- Dataset extract -
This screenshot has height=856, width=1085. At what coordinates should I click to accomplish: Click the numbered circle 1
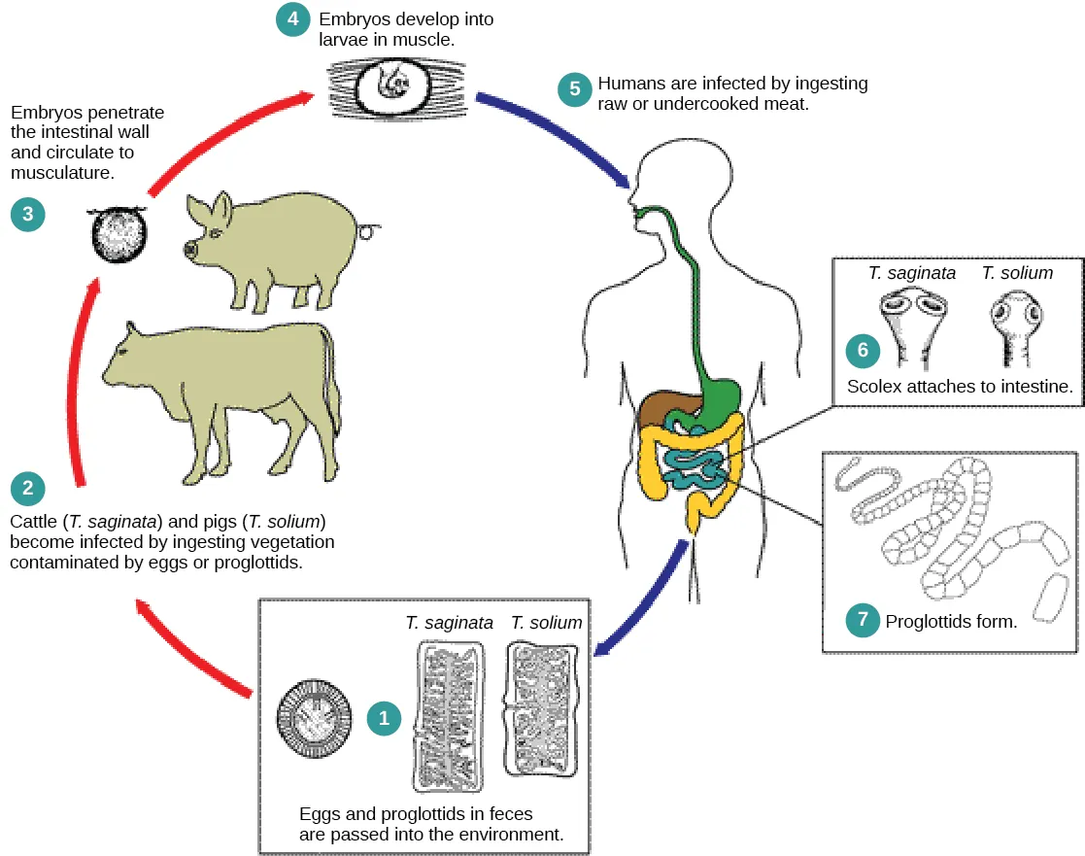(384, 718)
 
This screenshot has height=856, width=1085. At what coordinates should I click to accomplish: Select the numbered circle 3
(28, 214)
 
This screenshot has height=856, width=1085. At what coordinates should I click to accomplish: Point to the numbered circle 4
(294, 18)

---

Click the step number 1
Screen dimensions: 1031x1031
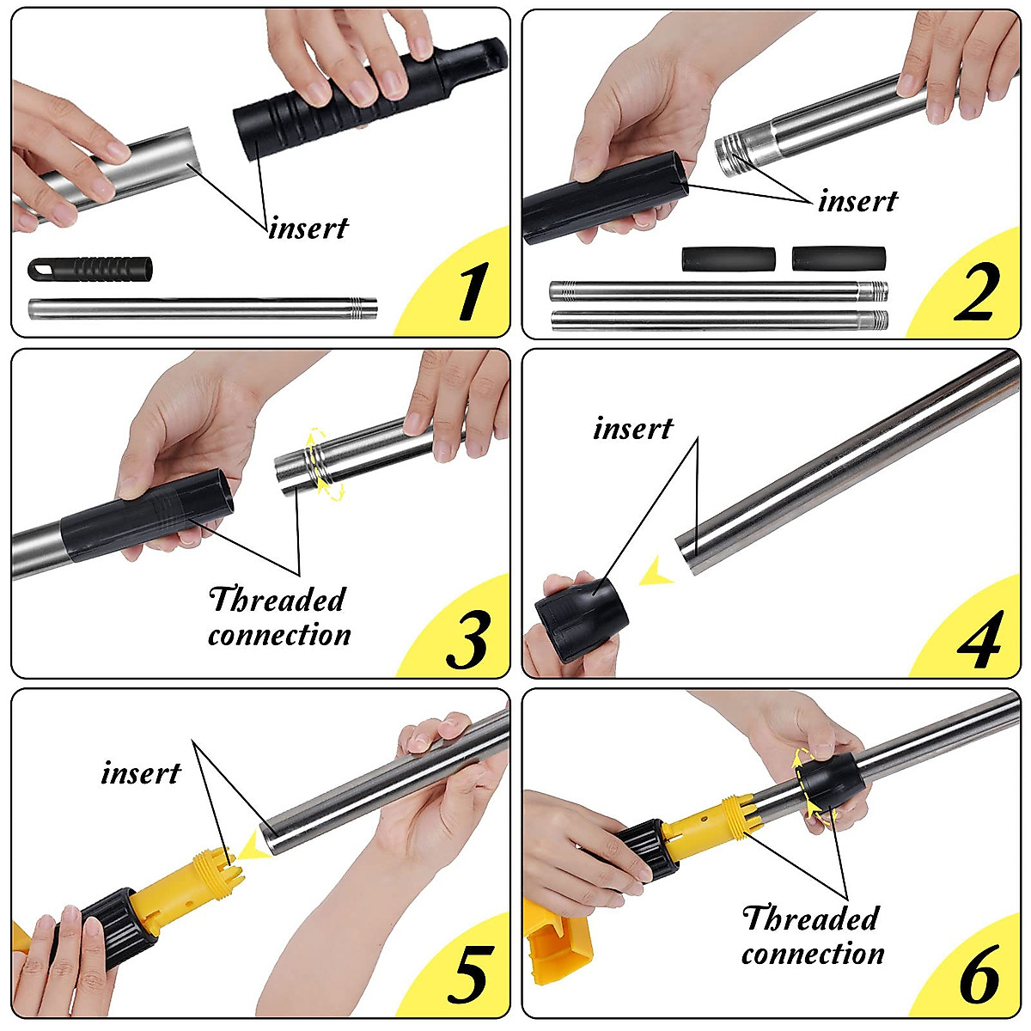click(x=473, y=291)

- Set exercise -
Copy the material word for word, starting at the line that contains "Click the step number 1" and ending at the line that contains "click(x=473, y=291)". Leave the pictures out of your copy.

- Correct answer -
Click the step number 1
Screen dimensions: 1031x1031
click(x=473, y=291)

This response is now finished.